Kinect and Move make their presence felt too, should you wish to play with a little more range of motion. Both control mechanisms allow for some interesting interactivity but ultimately fail to provide the sense that your actions are being translated accurately enough. Either the accuracy is not there – particularly frustrating when putting – or the motion controls are too precise and unforgiving. Providing perfect input without any real-world feedback is almost impossible and that’s what makes the motion controls nothing more than an interesting diversion. Tiger 13 is still best played with a traditional controller.
The other major addition this year is the inclusion of the Tiger Legacy Challenge mode. This is a kind of mini-career challenge mode but also acts as a great introduction to the game, for those that perhaps aren’t as familiar with it as the die-hard fans. You follow Tiger’s pivotal golfing moments, from chipping shots into a paddling pool through to Masters wins. It has massive potential but fails to adequately live up to what it could have been thanks to lacklustre presentation, something which is unexpected in a big EA Sports game. The Legacy Challenge mode lacks a bit of purpose in places, making it quite tedious and the snippets of video used as introductions are awkward and poorly executed. Sometimes the objectives aren’t clear enough and as a result, the whole mode feels like something of a missed opportunity.
The huge career mode is still present, of course, and it’s as deep and involving as ever. You can create a custom golfer and take them from minor tournaments right up through the ranks to major events. Along the way, you’ll unlock plentiful equipment and earn pins which offer certain boosts to your abilities when equipped on your golf bag. It’s a kind of perks system that takes its cues from the RPG crowd and it’s a neat idea, well implemented.[drop2]You’ll also earn coins for completing certain challenges on each of the 16 starting courses. These challenges usually focus on a particular aspect of the game, rather than simply winning a round, so you’ll be trying to meet specific requirements like hitting multiple eagles on one round. The coins are important if you want to unlock the significant amount of greyed-out courses on the selection screen. You can either grind through the game, meeting challenges and collecting coins to pay for rounds on closed courses or you can connect to the store and pay real money for them.
With challenges needing to be met on the 20 unlockable courses before they permanently open, you’ll likely need enough coins to pay for several rounds before you can meet the criteria. This results in a huge portion of the game which is much more likely to be accessed by those willing to put down more money. It feels cheap and exploitative, given that the retail price of the game is still as high as ever.
If you’re committed to the coins system, there are few better ways of earning them than with the new Country Club system in the online side of the game.

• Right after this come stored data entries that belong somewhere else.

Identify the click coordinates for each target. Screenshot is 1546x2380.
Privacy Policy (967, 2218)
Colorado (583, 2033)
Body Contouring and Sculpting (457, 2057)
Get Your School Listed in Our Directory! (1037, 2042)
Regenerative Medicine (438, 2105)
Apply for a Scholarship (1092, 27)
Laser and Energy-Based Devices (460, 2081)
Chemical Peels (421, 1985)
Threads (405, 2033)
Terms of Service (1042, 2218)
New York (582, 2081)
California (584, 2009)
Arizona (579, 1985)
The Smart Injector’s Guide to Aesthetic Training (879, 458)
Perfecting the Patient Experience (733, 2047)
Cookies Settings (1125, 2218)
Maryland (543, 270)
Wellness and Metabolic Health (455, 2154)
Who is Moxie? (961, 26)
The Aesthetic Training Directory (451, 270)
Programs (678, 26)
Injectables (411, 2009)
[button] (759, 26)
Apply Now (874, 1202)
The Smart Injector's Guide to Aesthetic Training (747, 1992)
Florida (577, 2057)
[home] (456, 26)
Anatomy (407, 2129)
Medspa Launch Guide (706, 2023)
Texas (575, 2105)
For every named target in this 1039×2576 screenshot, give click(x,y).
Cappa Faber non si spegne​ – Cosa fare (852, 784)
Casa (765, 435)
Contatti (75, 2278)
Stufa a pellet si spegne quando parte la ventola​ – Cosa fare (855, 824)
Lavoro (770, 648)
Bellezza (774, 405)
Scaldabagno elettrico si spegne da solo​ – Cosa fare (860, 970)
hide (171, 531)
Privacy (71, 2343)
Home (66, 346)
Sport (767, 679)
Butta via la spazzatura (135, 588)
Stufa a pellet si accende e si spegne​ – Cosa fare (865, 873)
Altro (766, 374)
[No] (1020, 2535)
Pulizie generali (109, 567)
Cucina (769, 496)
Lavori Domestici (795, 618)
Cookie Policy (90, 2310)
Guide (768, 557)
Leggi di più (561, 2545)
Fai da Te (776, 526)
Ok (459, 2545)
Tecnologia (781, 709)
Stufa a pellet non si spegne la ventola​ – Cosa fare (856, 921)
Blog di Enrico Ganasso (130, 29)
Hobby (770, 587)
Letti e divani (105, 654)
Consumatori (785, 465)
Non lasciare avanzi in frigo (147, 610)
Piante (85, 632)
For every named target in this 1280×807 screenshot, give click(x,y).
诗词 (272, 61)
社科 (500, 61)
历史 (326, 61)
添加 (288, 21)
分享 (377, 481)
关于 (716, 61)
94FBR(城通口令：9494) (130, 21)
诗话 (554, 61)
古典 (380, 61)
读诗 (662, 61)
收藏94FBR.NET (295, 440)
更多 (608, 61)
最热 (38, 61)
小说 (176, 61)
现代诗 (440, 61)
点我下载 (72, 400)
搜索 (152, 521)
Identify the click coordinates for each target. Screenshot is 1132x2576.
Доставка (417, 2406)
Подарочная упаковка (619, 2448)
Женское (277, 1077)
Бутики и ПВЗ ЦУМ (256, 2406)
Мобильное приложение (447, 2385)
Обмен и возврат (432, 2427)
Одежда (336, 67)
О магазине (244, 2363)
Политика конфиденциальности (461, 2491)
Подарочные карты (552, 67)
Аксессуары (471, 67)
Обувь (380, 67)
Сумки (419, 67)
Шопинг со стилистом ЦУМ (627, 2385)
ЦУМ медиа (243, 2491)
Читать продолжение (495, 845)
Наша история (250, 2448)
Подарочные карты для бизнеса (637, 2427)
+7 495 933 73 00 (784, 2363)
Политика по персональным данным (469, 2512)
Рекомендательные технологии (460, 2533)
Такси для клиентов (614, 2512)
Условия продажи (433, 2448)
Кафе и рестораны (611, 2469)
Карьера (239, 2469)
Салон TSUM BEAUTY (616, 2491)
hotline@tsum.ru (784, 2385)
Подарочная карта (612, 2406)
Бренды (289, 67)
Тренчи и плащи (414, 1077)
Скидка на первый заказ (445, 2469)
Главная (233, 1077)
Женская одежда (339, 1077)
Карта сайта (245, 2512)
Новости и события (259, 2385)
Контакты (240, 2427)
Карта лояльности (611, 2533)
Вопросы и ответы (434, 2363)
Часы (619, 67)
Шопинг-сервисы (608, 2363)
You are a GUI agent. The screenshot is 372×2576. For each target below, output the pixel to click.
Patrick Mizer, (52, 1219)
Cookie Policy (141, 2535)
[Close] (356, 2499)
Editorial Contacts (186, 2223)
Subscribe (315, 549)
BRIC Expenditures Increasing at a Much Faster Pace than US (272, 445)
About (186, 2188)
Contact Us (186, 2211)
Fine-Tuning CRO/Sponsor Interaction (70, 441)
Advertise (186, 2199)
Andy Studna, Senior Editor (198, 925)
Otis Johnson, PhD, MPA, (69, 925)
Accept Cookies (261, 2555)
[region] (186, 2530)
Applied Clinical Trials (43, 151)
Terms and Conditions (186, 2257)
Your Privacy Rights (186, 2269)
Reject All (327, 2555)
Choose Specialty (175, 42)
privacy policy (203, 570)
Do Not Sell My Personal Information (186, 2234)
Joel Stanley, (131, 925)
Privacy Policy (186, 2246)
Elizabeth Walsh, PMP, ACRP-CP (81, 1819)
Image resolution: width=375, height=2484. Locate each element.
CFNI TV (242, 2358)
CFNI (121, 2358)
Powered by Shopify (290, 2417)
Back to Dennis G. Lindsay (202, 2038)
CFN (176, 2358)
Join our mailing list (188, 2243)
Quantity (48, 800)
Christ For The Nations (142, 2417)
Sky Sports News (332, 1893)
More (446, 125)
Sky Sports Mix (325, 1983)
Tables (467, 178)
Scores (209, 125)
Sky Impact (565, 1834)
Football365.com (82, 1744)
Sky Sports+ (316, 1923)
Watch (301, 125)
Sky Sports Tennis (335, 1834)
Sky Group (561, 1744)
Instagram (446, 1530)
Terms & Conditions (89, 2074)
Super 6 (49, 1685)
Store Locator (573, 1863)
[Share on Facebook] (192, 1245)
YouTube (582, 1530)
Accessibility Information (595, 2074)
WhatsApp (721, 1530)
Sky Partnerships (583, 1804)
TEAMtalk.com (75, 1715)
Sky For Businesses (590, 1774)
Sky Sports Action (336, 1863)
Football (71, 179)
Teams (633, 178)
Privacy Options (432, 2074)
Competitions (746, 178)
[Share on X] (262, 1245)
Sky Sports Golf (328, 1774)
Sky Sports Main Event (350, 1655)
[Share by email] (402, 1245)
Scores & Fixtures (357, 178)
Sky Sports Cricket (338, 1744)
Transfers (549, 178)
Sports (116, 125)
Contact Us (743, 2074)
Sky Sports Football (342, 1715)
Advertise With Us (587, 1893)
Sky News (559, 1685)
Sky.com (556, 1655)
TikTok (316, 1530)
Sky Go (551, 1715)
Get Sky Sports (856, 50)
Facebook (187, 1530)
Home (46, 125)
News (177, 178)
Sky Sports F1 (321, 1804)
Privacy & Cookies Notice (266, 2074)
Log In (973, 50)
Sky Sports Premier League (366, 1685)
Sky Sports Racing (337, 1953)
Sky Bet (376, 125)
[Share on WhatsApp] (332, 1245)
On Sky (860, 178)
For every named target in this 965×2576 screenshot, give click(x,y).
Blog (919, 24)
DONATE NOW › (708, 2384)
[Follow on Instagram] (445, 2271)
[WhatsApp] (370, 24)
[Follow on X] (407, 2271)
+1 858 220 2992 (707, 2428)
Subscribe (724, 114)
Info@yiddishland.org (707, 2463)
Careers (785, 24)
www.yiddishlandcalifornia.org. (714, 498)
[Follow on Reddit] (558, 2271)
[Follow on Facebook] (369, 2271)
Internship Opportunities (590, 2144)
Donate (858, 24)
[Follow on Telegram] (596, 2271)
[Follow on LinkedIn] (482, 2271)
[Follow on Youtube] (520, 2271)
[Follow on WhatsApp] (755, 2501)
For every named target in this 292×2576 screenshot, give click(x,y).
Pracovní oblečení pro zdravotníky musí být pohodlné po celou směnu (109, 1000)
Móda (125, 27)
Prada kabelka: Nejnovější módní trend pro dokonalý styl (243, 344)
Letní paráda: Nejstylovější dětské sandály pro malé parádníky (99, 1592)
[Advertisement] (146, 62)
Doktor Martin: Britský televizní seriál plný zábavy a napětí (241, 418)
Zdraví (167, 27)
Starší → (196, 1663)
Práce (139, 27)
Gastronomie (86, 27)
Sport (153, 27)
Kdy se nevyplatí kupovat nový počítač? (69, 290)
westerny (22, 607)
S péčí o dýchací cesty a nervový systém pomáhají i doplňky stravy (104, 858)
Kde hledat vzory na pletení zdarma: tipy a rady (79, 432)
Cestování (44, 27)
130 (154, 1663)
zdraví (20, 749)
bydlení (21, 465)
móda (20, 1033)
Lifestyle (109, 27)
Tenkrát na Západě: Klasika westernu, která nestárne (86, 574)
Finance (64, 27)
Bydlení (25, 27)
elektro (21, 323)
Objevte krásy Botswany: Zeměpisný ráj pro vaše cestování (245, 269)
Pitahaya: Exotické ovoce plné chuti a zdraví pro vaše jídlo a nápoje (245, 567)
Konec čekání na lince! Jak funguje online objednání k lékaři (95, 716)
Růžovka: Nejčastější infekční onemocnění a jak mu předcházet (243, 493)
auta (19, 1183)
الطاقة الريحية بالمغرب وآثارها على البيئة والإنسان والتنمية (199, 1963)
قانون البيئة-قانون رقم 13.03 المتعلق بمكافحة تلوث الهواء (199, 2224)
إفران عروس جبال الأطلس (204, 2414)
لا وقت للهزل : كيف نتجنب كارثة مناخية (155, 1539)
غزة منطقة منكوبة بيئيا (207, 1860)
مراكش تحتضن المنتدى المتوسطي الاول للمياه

Essentially a kind of clan system, this allows groups of friends to join together and earn extra coins with private online tournaments and plenty of regular competitions as well as quick play modes. The online modes will increase the speed at which you earn coins too, so it’s very useful for opening up those closed courses.
- Looks and sounds as good as ever.
- New control system actually makes the game more intuitive and precise.
- Plenty of game modes and courses.
- Pins are a smart way to add ability boosts and tactics to the game.
- Motion controls are an interesting diversion to show off.
- Legacy Mode feels a little bit rushed.
- Locked courses weighted to coerce further payments.
- Motion controls are not useful for playing the game.
EA has plenty of experience at iterating on its huge sports games and Tiger Woods PGA Tour 13 is indicative of that experience. It seems to add just enough to make it worthwhile for owners of last year’s game, while still feeling very familiar. The Pins, Country Clubs and Legacy mode are all welcome additions, although they offer differing levels of appeal. Even with the masses of temptingly fenced-off content, and the obvious attempts to leverage more money out of you, the best courses are probably those that you have access to from the start so, if you don’t mind staring at greyed out course selections, you can probably just ignore them.